The phase III PACIFIC trial (NCT02125461) established consolidation durvalumab as standard of care for patients with unresectable, stage III non-small-cell lung cancer (NSCLC) and no disease progression following chemoradiotherapy (CRT). In some cases, patients with stage IIIA-N2 NSCLC are considered operable, but the relative benefit of surgery is unclear. We report a post hoc, exploratory analysis of clinical outcomes in the PACIFIC trial, in patients with or without stage IIIA-N2 NSCLC.
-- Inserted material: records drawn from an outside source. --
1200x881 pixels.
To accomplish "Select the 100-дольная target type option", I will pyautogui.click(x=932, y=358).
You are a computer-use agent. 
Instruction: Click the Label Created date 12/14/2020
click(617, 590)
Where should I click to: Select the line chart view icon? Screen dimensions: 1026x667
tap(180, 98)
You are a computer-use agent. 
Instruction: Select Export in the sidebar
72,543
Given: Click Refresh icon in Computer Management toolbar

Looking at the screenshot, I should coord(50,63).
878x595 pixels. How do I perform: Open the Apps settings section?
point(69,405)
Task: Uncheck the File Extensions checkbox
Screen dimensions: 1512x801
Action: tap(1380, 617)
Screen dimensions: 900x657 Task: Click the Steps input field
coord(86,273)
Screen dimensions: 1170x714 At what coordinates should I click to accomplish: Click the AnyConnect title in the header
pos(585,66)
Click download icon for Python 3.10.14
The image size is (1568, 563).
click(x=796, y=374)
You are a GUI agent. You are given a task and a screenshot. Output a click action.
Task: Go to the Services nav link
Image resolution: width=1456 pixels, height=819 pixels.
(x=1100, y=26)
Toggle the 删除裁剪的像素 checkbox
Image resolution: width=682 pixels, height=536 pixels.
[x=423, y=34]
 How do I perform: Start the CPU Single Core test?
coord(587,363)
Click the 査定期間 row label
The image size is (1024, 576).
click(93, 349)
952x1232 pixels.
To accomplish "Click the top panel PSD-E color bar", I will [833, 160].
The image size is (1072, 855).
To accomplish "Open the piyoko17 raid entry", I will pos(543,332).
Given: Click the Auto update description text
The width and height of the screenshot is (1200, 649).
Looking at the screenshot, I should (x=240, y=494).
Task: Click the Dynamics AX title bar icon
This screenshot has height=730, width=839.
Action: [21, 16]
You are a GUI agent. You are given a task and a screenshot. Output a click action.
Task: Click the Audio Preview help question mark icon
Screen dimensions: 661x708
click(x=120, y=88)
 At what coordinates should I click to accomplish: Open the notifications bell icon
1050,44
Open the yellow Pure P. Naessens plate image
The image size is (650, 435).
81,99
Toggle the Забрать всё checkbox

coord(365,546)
Patients with unresectable, stage III NSCLC and no disease progression after ≥2 cycles of platinum-based, concurrent CRT were randomized 2 : 1 to receive durvalumab (10 mg/kg intravenously; once every 2 weeks for up to 12 months) or placebo, 1-42 days after CRT. The primary endpoints were progression-free survival (PFS; assessed by blinded independent central review according to RECIST version 1.1) and overall survival (OS). Treatment effects within subgroups were estimated by hazard ratios (HRs) from unstratified Cox proportional hazards models.
Of 713 randomized patients, 287 (40%) had stage IIIA-N2 disease. Baseline characteristics were similar between patients with and without stage IIIA-N2 NSCLC. With a median follow-up of 14.5 months (range: 0.2-29.9 months), PFS was improved with durvalumab versus placebo in both patients with [HR = 0.46; 95% confidence interval (CI), 0.33-0.65] and without (HR = 0.62; 95% CI 0.48-0.80) stage IIIA-N2 disease. Similarly, with a median follow-up of 25.2 months (range: 0.2-43.1 months), OS was improved with durvalumab versus placebo in patients with (HR = 0.56; 95% CI 0.39-0.79) or without (HR = 0.78; 95% CI 0.57-1.06) stage IIIA-N2 disease. Durvalumab had a manageable safety profile irrespective of stage IIIA-N2 status.
Consistent with the intent-to-treat population, treatment benefits with durvalumab were confirmed in patients with stage IIIA-N2, unresectable NSCLC. Prospective studies are needed to determine the optimal treatment approach for patients who are deemed operable.